Há várias pessoas e grupos, particularmente a Comissão Nacional Justiça e Paz, (
www.cnjp.ecclesia.pt) que, não tendo ilusões sobre as implicações ideológicas dos modelos de solução possível para a crise, procuram analisar e compreender estes “sinais dos tempos” de forma a propor novas formas de lidar com os problemas económicos e sociais geradores e perpetuadores da pobreza.

Não compete à Igreja “meter-se na política” a este nível concreto e imediato, embora o património da doutrina social da Igreja seja abundante para iluminar a questão da justa repartição dos bens materiais.

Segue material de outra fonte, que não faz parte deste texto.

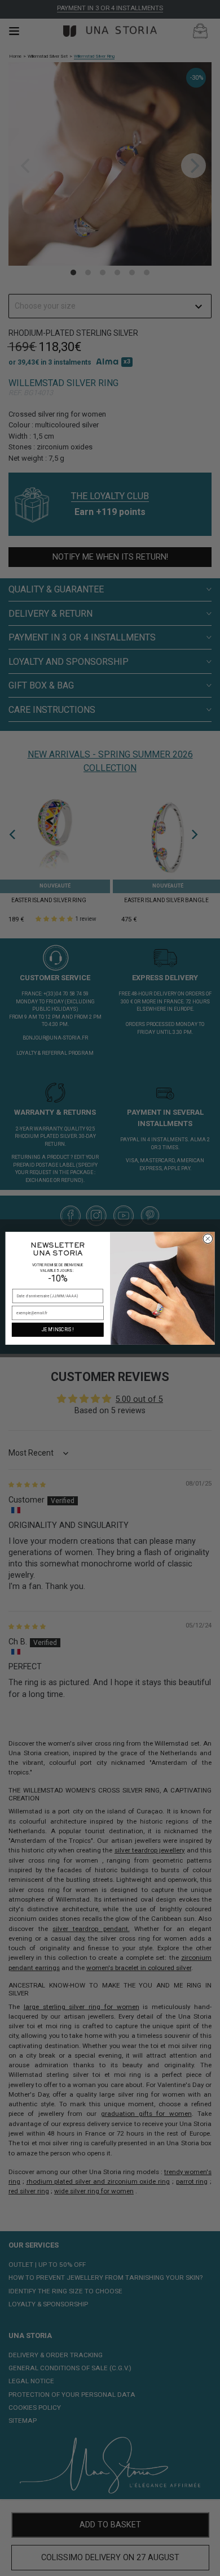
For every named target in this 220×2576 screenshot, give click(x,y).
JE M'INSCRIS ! (58, 1329)
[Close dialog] (208, 1238)
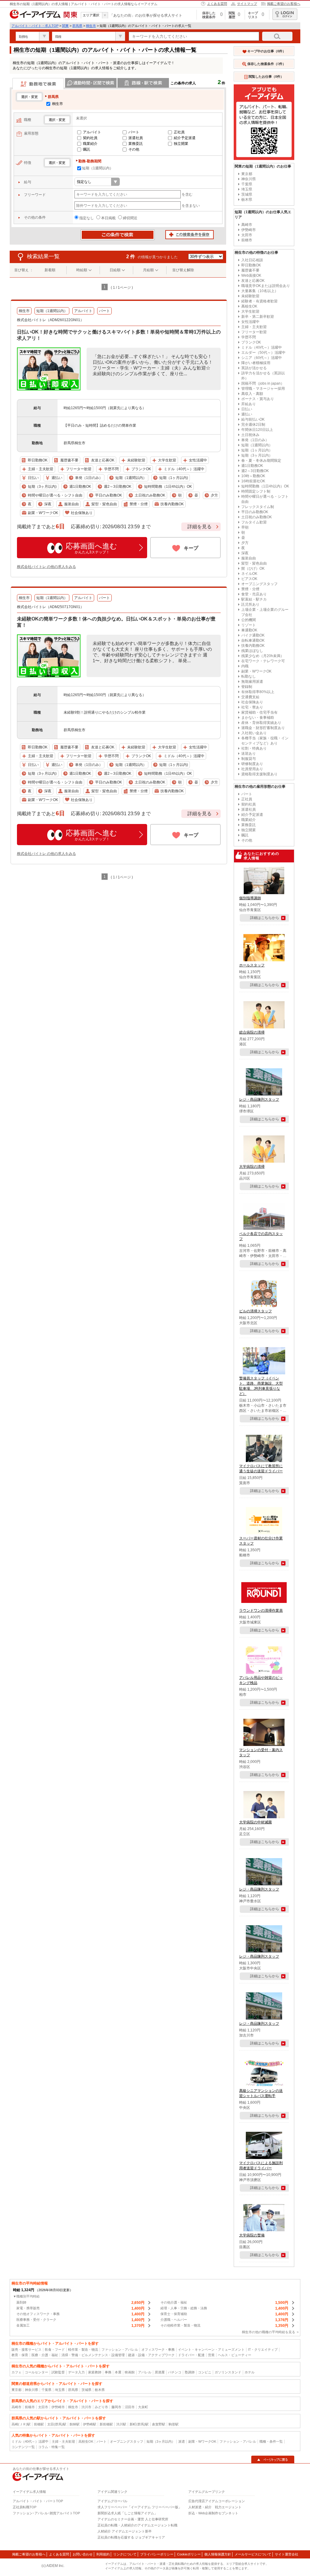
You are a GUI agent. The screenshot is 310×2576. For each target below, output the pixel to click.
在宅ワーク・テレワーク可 (263, 661)
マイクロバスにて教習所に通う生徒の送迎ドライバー (261, 1468)
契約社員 (90, 138)
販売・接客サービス (26, 2349)
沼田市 (130, 2407)
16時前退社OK (253, 481)
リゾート (248, 625)
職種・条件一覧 (271, 2441)
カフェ (16, 2372)
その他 (133, 149)
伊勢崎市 (248, 230)
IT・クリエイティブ (263, 2349)
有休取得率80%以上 (257, 692)
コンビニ (204, 2372)
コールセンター (36, 2372)
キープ (191, 548)
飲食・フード (55, 2349)
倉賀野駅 (158, 2424)
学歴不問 (248, 337)
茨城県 (246, 194)
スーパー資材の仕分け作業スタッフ (261, 1540)
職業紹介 (90, 144)
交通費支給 (250, 697)
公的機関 (248, 620)
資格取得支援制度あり (259, 774)
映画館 (130, 2372)
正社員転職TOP (24, 2507)
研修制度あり (252, 764)
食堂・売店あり (254, 594)
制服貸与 (248, 759)
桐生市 (91, 26)
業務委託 (135, 144)
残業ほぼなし (252, 651)
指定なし (86, 218)
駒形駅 (174, 2424)
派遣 (181, 2441)
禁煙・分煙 (250, 589)
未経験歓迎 (250, 296)
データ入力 (76, 2372)
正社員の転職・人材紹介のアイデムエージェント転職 (137, 2525)
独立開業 (181, 144)
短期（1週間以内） (97, 168)
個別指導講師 (250, 898)
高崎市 (246, 225)
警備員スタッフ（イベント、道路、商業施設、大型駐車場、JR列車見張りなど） (261, 1386)
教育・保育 (20, 2355)
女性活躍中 (250, 322)
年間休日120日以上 (257, 430)
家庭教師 (94, 2372)
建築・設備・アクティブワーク (151, 2355)
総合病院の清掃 (252, 1032)
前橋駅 (39, 2424)
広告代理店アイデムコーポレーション (216, 2501)
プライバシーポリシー (156, 2554)
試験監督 (58, 2372)
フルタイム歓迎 (254, 522)
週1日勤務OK (252, 466)
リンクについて (125, 2554)
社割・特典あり (254, 748)
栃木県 (246, 199)
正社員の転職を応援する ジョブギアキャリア (131, 2537)
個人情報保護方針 (217, 2554)
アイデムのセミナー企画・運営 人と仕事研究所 (132, 2519)
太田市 (246, 235)
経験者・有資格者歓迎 (259, 301)
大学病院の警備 (252, 2235)
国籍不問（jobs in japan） (262, 383)
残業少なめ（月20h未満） (262, 656)
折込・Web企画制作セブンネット (213, 2513)
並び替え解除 (183, 270)
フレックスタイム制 (257, 507)
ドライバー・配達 (191, 2355)
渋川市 (86, 2407)
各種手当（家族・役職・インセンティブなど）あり (265, 740)
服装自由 (248, 558)
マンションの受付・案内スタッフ (261, 1752)
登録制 (246, 687)
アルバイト (92, 132)
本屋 (118, 2372)
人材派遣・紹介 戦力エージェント (215, 2507)
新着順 (50, 270)
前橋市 (246, 240)
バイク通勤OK (253, 635)
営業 (211, 2355)
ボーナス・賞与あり (257, 399)
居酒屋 (160, 2372)
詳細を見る (199, 526)
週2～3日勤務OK (255, 471)
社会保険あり (252, 702)
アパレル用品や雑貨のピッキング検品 (261, 1680)
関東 (65, 26)
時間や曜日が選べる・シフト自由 (265, 499)
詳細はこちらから (264, 918)
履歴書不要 (250, 270)
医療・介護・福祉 (44, 2355)
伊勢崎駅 (89, 2424)
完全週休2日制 (253, 424)
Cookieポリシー (189, 2554)
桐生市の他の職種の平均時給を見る (268, 2332)
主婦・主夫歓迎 (254, 327)
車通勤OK (249, 630)
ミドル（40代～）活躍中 (261, 347)
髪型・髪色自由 (254, 563)
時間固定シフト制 (255, 491)
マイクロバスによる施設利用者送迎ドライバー (261, 2165)
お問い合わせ (83, 2554)
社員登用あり (252, 769)
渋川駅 (121, 2424)
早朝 (245, 527)
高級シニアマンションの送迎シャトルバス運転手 (261, 2093)
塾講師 (190, 2372)
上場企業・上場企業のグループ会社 (265, 612)
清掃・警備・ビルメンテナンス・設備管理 (93, 2355)
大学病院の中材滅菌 (255, 1822)
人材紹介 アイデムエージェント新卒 (124, 2531)
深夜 (245, 553)
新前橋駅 (106, 2424)
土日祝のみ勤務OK (256, 517)
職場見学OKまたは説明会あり (265, 286)
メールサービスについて (253, 2554)
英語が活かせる (254, 368)
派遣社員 (135, 138)
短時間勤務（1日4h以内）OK (265, 486)
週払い (246, 414)
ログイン (284, 14)
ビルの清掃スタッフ (255, 1311)
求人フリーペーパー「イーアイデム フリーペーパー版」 (139, 2507)
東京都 (246, 174)
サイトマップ (247, 3)
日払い (246, 409)
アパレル (144, 2372)
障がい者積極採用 (255, 363)
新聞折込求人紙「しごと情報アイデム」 (127, 2513)
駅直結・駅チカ (254, 599)
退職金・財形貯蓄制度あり (263, 728)
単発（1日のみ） (255, 440)
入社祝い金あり (254, 733)
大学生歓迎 (250, 311)
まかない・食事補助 (257, 717)
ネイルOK (249, 574)
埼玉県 (246, 189)
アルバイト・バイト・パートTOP (38, 2501)
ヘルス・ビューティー (234, 2355)
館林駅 (75, 2424)
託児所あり (250, 604)
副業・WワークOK (256, 671)
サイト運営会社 (286, 2554)
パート (133, 132)
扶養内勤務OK (253, 645)
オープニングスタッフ (259, 584)
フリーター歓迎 (254, 332)
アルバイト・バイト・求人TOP (35, 26)
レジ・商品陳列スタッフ (259, 1099)
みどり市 (101, 2407)
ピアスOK (249, 579)
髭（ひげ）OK (253, 568)
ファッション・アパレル (119, 2349)
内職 (245, 666)
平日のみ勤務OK (254, 512)
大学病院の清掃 (252, 1166)
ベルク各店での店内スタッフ (261, 1236)
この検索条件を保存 (189, 235)
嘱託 (86, 149)
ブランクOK (251, 342)
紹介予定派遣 (185, 138)
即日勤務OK (251, 265)
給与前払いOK (253, 419)
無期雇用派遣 (252, 681)
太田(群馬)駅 (56, 2424)
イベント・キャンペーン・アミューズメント (211, 2349)
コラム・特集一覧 (51, 2447)
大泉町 (143, 2407)
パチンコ (174, 2372)
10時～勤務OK (253, 476)
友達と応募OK (253, 280)
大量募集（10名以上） (259, 291)
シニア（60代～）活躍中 (261, 358)
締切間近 (130, 218)
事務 (108, 2372)
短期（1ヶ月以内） (256, 450)
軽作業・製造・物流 (83, 2349)
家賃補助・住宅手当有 (259, 712)
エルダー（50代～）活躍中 (263, 352)
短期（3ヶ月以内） (256, 455)
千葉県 (246, 184)
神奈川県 (248, 179)
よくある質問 (217, 3)
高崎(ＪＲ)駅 (21, 2424)
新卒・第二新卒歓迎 (257, 316)
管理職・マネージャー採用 (263, 388)
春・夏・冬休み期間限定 (261, 460)
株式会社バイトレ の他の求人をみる (46, 567)
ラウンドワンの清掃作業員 (261, 1610)
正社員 (179, 132)
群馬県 (77, 26)
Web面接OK (251, 275)
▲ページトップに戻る (272, 2460)
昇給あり (248, 404)
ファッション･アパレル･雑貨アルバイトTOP (46, 2513)
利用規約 (103, 2554)
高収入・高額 (252, 394)
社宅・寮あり (252, 707)
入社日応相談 (252, 260)
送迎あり (248, 753)
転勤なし (248, 676)
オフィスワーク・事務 (158, 2349)
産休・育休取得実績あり (261, 723)
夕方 (245, 543)
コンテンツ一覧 (23, 2447)
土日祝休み (250, 435)
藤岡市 (116, 2407)
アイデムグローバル (112, 2501)
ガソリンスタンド (228, 2372)
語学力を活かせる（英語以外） (263, 375)
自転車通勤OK (253, 640)
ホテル (250, 2372)
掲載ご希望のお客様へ (283, 3)
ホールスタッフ (252, 965)
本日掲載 (108, 218)
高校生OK (249, 306)
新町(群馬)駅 (139, 2424)
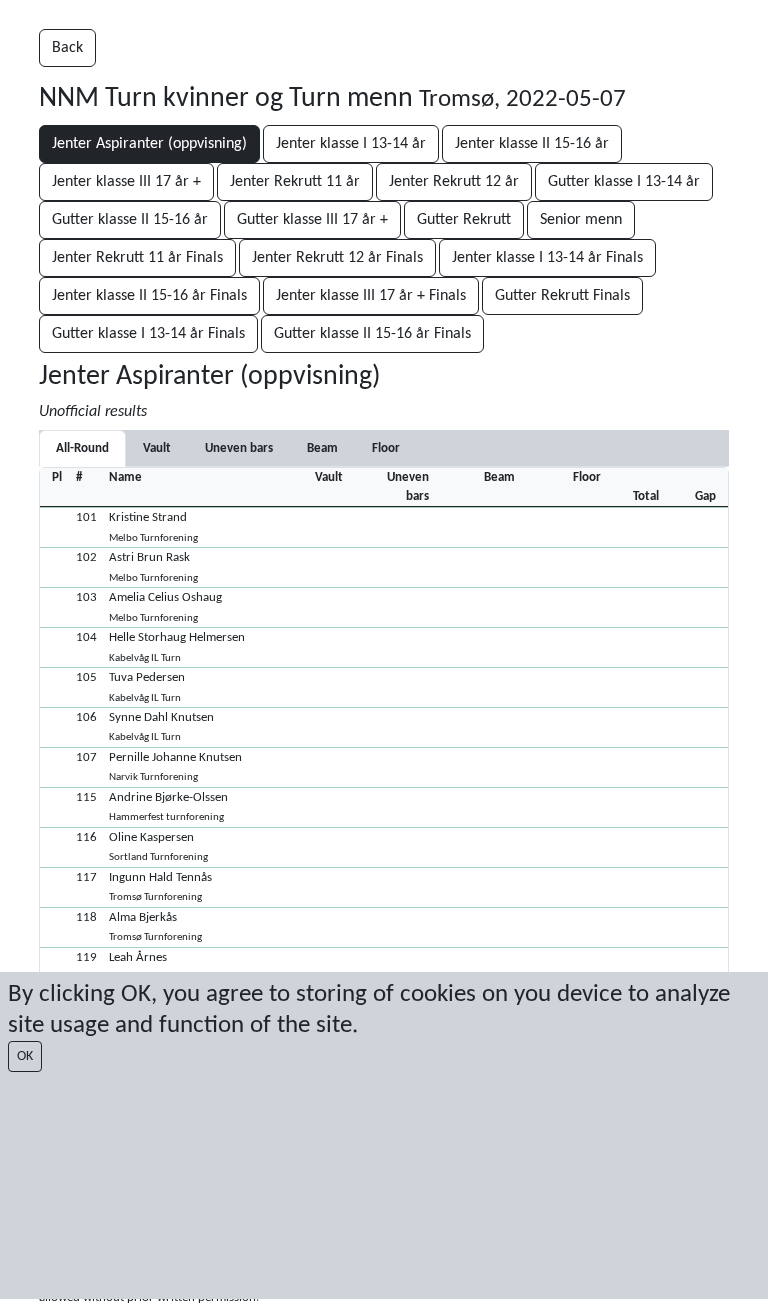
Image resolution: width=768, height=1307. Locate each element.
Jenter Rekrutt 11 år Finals (137, 258)
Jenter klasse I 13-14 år (351, 144)
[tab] (157, 448)
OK (25, 1056)
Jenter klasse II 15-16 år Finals (149, 296)
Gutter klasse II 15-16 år (130, 220)
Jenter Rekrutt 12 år (454, 182)
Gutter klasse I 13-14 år (624, 182)
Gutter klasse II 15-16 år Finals (372, 334)
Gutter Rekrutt (464, 220)
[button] (384, 527)
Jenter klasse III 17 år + (126, 182)
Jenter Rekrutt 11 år (295, 182)
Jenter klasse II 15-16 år (532, 144)
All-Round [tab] (82, 448)
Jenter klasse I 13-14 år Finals (547, 258)
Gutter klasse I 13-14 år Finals (148, 334)
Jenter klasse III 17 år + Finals (371, 296)
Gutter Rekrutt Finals (562, 296)
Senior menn (581, 220)
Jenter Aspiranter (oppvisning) (149, 144)
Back (67, 48)
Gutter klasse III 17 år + (312, 220)
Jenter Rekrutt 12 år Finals (337, 258)
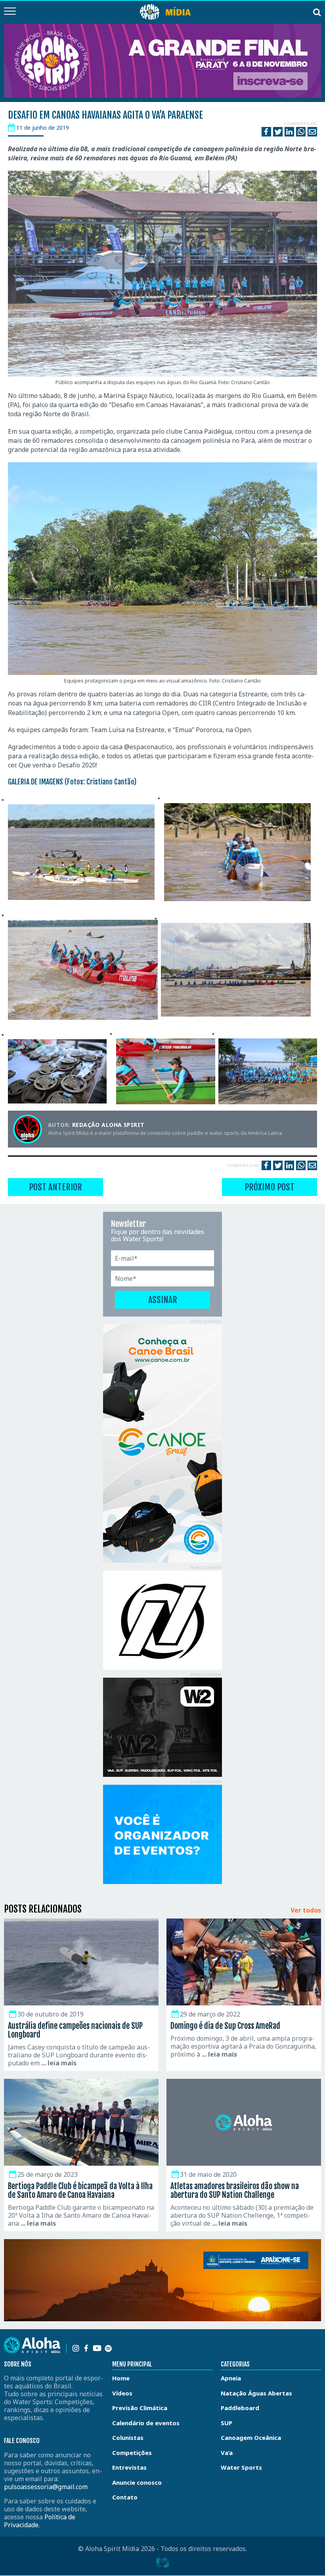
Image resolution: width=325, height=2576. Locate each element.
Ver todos (306, 1910)
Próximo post (269, 1187)
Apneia (231, 2378)
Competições (132, 2453)
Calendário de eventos (146, 2423)
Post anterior (55, 1187)
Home (121, 2378)
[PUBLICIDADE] (162, 1444)
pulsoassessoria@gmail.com (46, 2486)
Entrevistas (129, 2467)
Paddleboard (240, 2408)
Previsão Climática (139, 2408)
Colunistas (127, 2437)
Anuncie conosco (137, 2482)
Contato (125, 2497)
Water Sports (241, 2467)
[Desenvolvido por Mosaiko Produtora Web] (162, 2563)
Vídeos (122, 2393)
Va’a (227, 2453)
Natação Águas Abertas (256, 2393)
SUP (226, 2423)
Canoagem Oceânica (251, 2437)
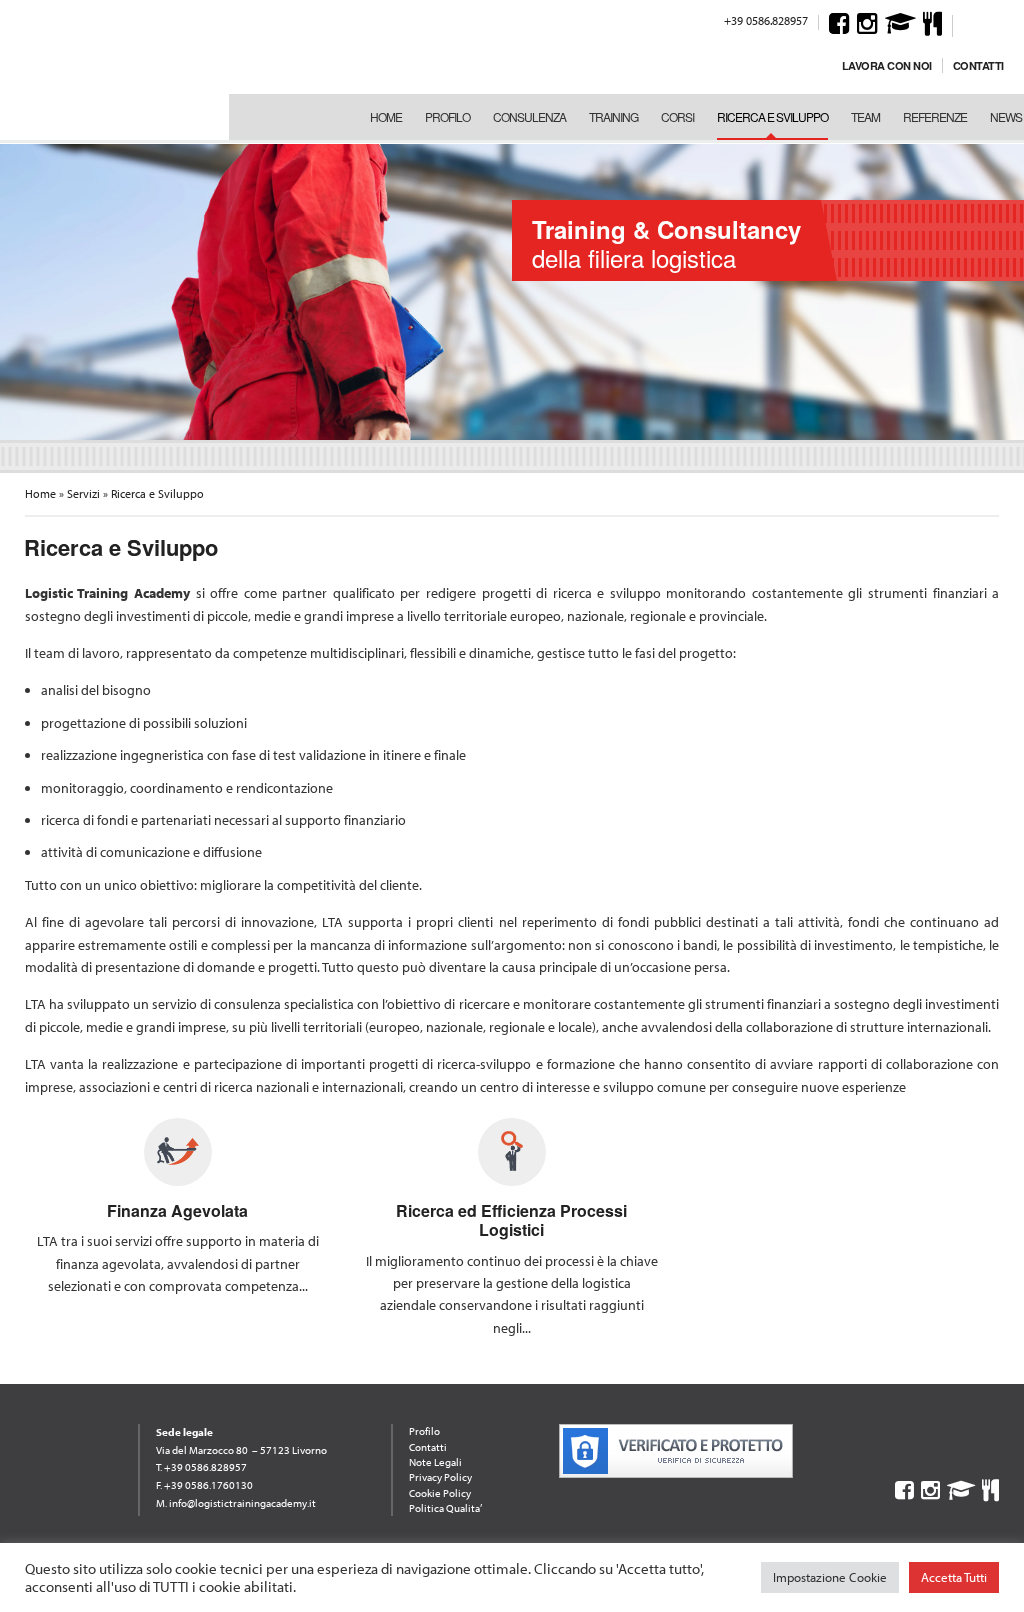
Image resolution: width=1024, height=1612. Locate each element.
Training (613, 116)
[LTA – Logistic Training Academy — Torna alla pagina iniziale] (109, 70)
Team (865, 116)
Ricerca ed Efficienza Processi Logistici (511, 1220)
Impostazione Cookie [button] (830, 1577)
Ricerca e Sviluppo (772, 116)
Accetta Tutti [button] (954, 1577)
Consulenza (529, 116)
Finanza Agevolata (177, 1210)
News (1006, 116)
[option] (512, 290)
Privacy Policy (440, 1477)
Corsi (677, 116)
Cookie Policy (440, 1493)
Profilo (447, 116)
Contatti (978, 65)
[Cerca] (971, 23)
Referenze (935, 116)
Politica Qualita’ (445, 1508)
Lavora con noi (887, 65)
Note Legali (435, 1462)
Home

Vale a pena revisitar este legado que toca fundo na responsabilidade dos cristãos na sua relação com a Terra e com a humanidade que a habita.
Os cristãos têm pois que procurar encontrar os meios de, com gente de outras referências, de outros “pátios mais ou menos gentios” (praias, lojas, ou o que seja) serem o fermento da massa que devidamente levedada dará de comer a quem tem fome!
E isso passa por refletir sobre modelos económicos alternativos, tanto quanto por atos concretos portadores de respostas eficazes e imediatas às necessidades dos mais pobres.
É por isso que precisamos destas reflexões e gestos solidários, com propriedade e literalmente, “como de pão para a boca”!

AFF
15-01-2012

1 comentário:

  1. Pano para mangas... Boa 'entrada', sobretudo oportuna para questionar até que ponto os nossos espaços de igreja são mesmo «comunidades com pobres dentro» ou apenas grupos de gente 'preocupada' com os pobres? Pano para mangas.